** Tarefa obrigatória A **
Segundo o texto sobre o porte de arma, quem preside a Comissão Especial pelo Porte de Arma à Advocacia?

** Trecho do documento **

###

A seção de Santa Catarina da Ordem dos Advogados do Brasil, por meio da Comissão Especial pelo Porte de Arma à Advocacia, presidida pelo advogado Luís Eduardo de Quadros, convidou-me para uma palestra, neste outubro de 2025, sobre o tema objeto da Comissão. Valem algumas ideias e divagações.
O assunto do porte de arma, passou a ser um tema delicado, sabendo-se que não é a regra em países evoluídos. Por outro lado, arma de fogo não é o assunto fantasmático, ou, como querem decretar alguns autoritários de uma paz identitária, destruidor da sociedade. Nada disso.
No Brasil há uma divisão um tanto quanto cínica da questão do porte de arma. Muitos, do Estado, têm, automaticamente, direito a porte de arma, estejam ou não em atividade de risco. Naturalmente, veem-se malabarismos para justificar a coisa. Já para o cidadão de fora do Estado, parecem ser quatro os modos de obtenção de porte de arma: sorte; amizade com a pessoa certa; dinheiro e poder pessoal; e, por último, aceitação da tal ‘efetiva necessidade’, quase uma charada existente na lei, sempre ao sabor do talante de algum ‘intérprete’.

###

Registros de dados
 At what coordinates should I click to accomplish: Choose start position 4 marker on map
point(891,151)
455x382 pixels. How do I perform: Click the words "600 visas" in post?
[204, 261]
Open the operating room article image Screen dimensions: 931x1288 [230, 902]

###

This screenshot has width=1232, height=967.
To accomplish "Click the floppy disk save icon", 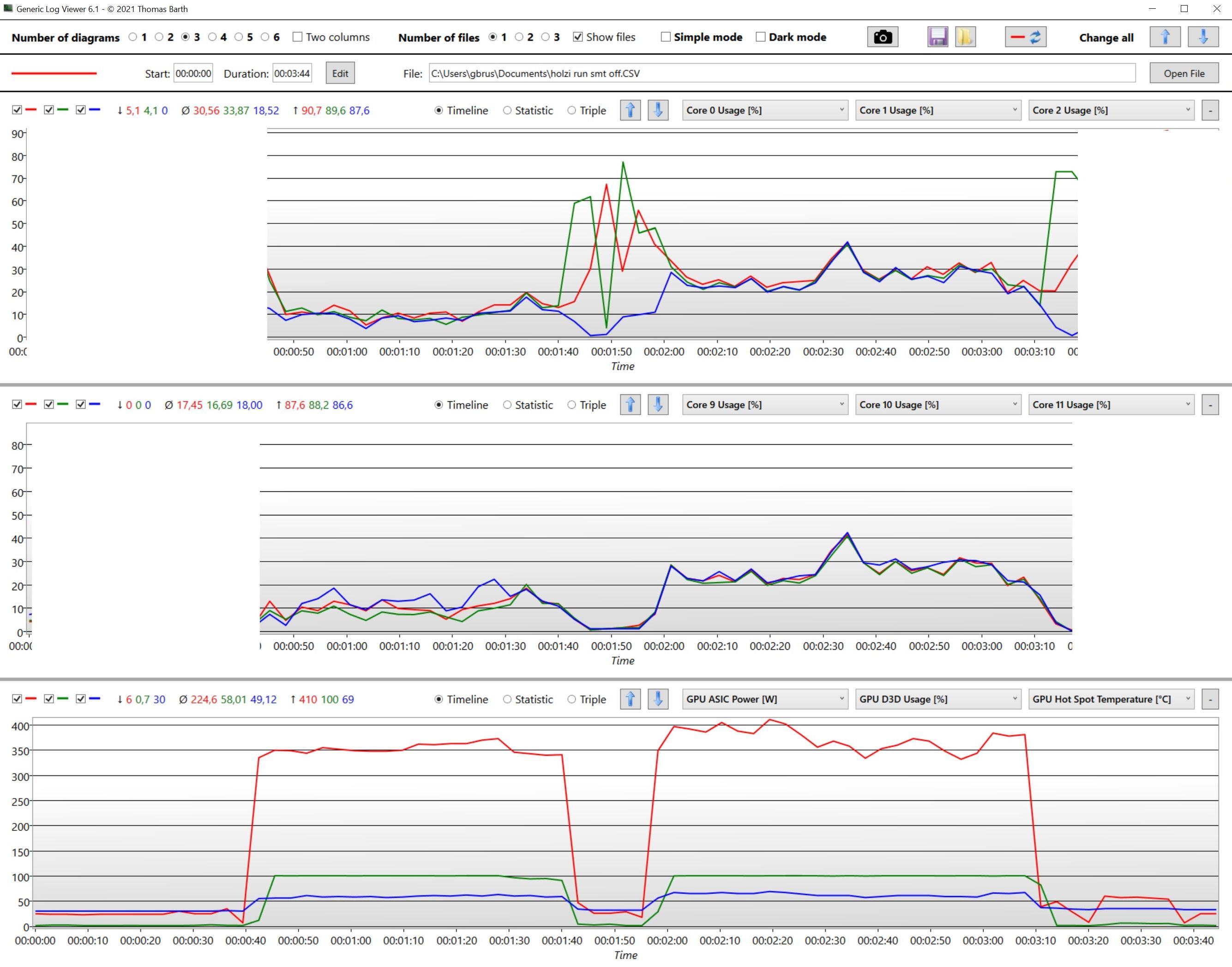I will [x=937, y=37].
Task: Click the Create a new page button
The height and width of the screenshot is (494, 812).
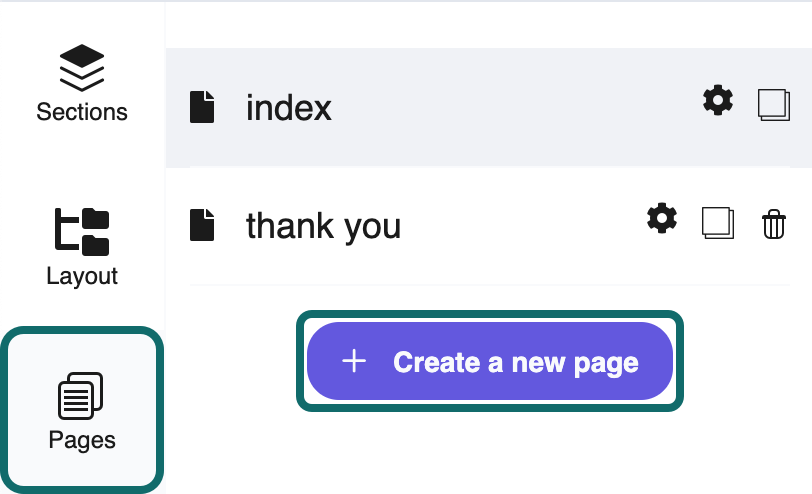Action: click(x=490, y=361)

###

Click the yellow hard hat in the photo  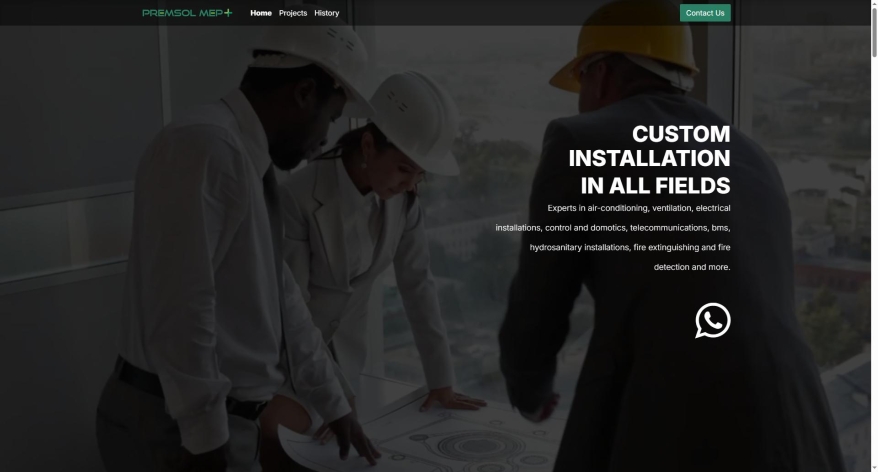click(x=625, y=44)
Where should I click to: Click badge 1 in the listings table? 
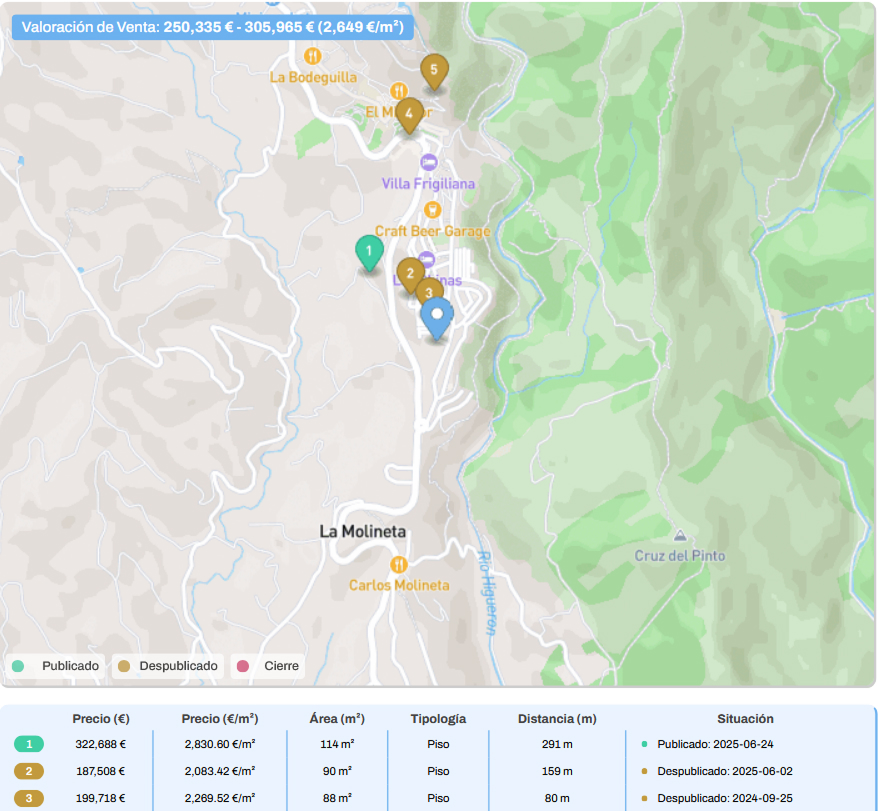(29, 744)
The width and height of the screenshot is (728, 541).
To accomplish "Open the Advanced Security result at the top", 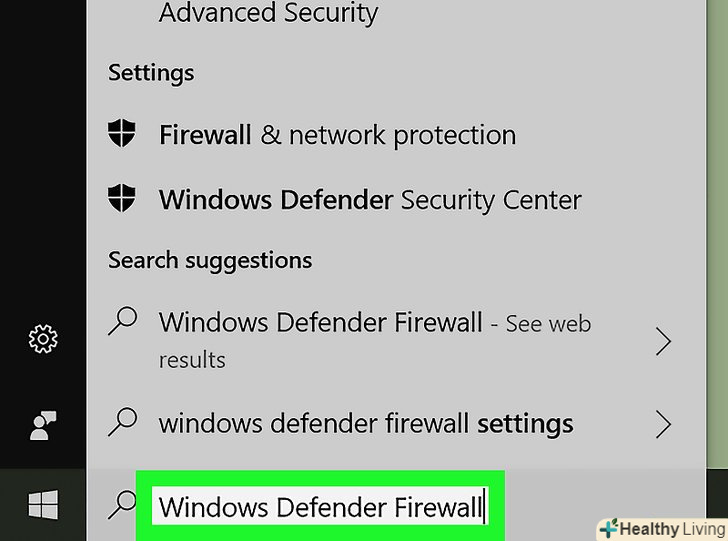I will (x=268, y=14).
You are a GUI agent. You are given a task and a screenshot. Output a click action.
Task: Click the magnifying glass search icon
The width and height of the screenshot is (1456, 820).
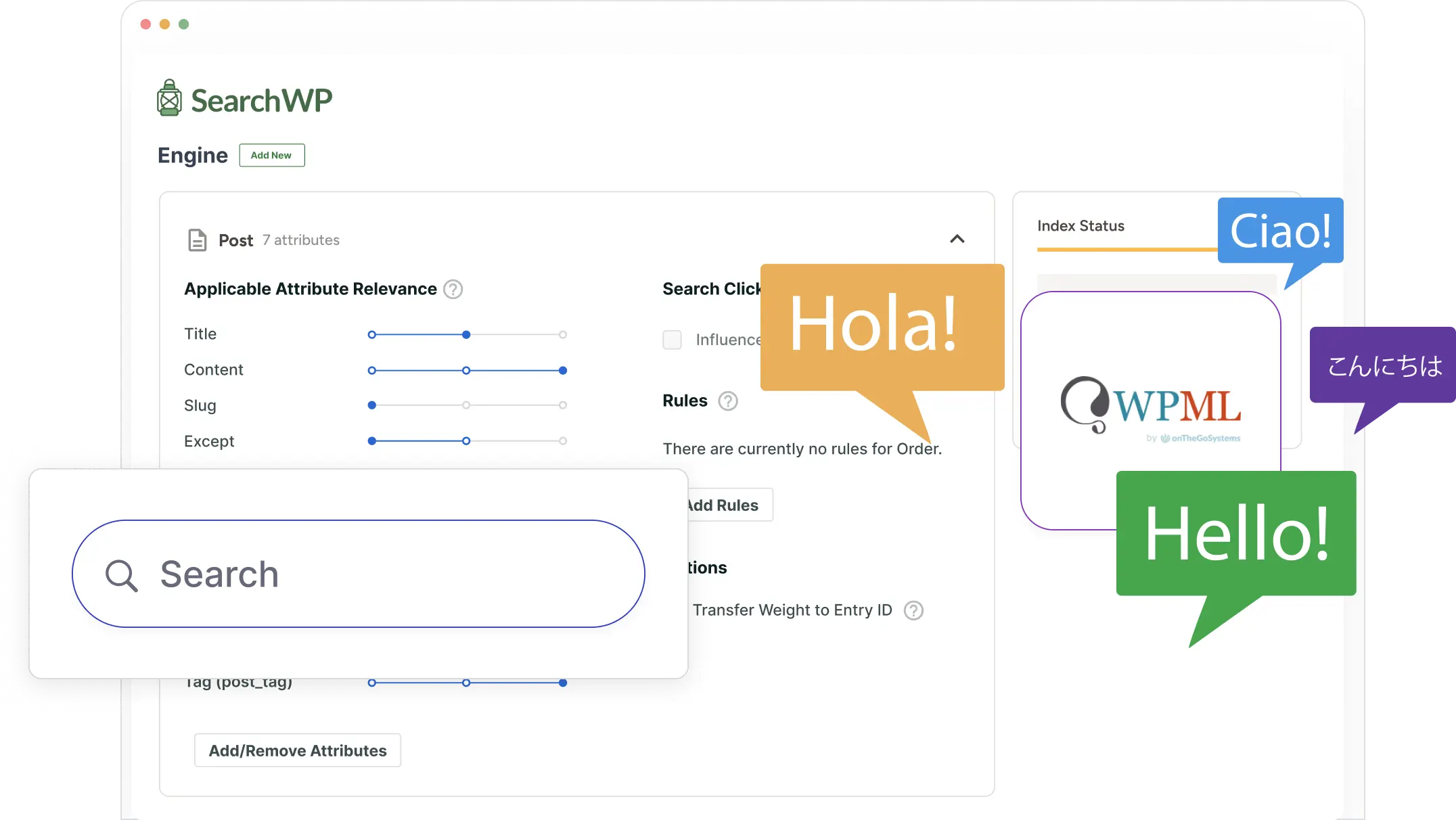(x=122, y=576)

###

** Tarefa obrigatória B **
Selecione todas as linhas dos registros que contêm a palavra "should".

** Resultado final A **
O advogado Luís Eduardo de Quadros.

** Resultado final B **
 At what coordinates should I click to accomplish: Choose start position 4 marker on map
Where should I click to: Click badge 1 in the listings table? 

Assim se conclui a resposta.